L’indice d’anxiété Financesimple, une mesure de l’intérêt des lecteurs pour les questions liées au marché et à l’économie, et l’indice de volatilité CBOE (VIX), également connu sous le nom de « jauge de la peur », ont toujours été fortement corrélés. L’indice d’anxiété augmente généralement avant le VIX alors que les investisseurs tentent de comprendre ce qui se passe avant d’agir sur leurs portefeuilles. Cela a été constant depuis la dernière crise financière et tous les hauts et bas entre les deux.
Mais les dernières semaines ont révélé une différence notable entre les deux, alors que l’anxiété, notamment autour des questions liées aux finances personnelles, a augmenté, tout comme l’anxiété du marché s’est atténuée. Sans surprise, cela fait suite à une hausse de 14 % de l’indice S&P 500 en avril, alors qu’environ 24 millions d’Américains se sont inscrits au chômage.
Si avril a été le mois où le marché boursier et l’économie américaine ont été complètement différents, mai a apporté une vague d’anxiété liée aux soucis financiers personnels alors que la réalité de cette récession s’installait.
L’anxiété monte autour de dispositions telles que la faillite, la saisie, l’abstention, le chômage et la liquidité.
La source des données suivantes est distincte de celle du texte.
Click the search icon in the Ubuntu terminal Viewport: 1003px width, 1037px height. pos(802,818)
Cela nous montre que la crise économique provoquée par la pandémie mondiale est devenue très personnelle pour les particuliers et les investisseurs, alors qu’ils sont confrontés à des décisions financières susceptibles de changer leur vie.
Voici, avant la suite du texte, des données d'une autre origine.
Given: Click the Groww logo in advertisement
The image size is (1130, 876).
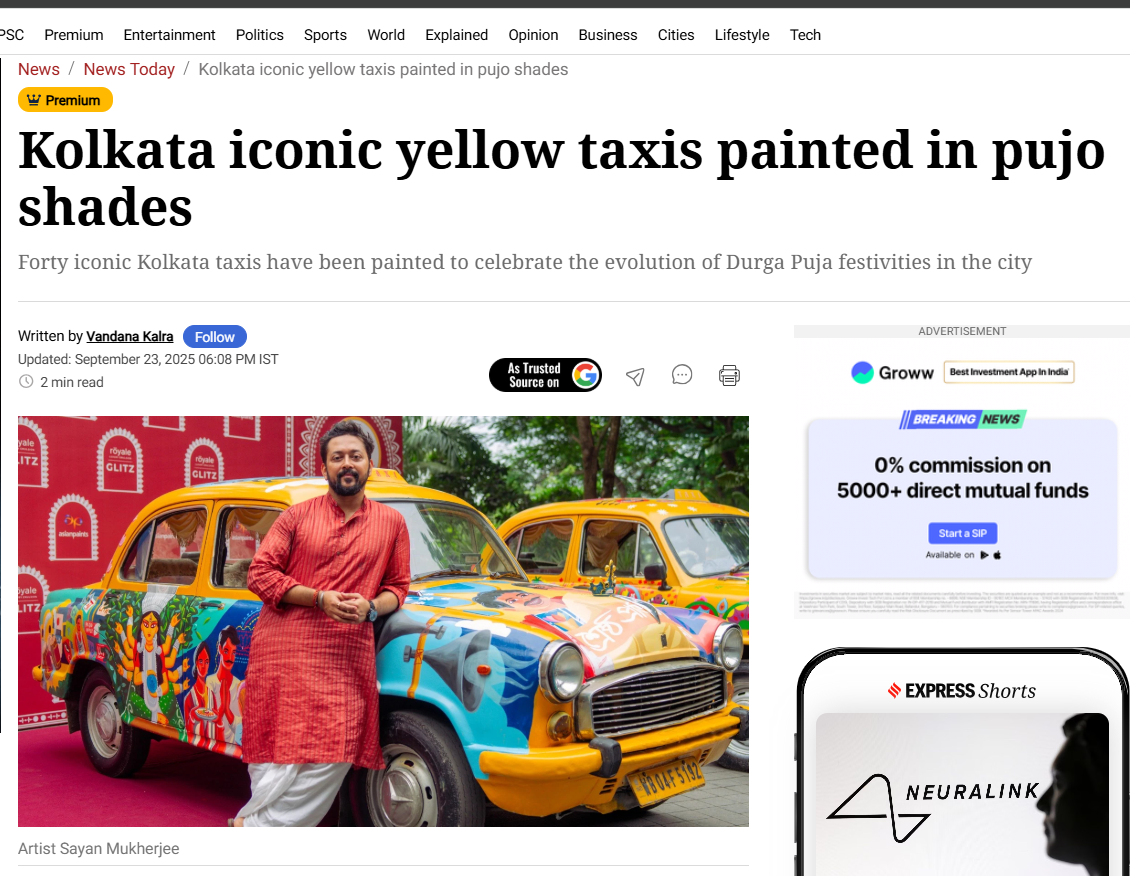Looking at the screenshot, I should (892, 372).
Voici quelques-uns des principaux articles et termes qui ont augmenté au cours des deux dernières semaines :
- Qu’est-ce que l’indemnisation du chômage d’urgence en cas de pandémie ?
- Qu’est-ce qu’une indemnité de départ ?
- Qu’est-ce qu’une vente à découvert immobilière ?
- Qu’est-ce que la faillite ?
Qu’est-ce qui pourrait manquer au VIX ?
L’indice VIX, ou CBOE Volatility Index, est une mesure de la volatilité future attendue telle qu’elle est vue à travers le marché des options. Plus vous êtes actif, plus de fortes fluctuations apparaîtront sur le marché boursier dans un avenir proche. La volatilité du marché boursier s’est atténuée depuis l’incendie de mars jusqu’au barbecue torride d’avril, alors que les actions se sont redressées après de fortes baisses.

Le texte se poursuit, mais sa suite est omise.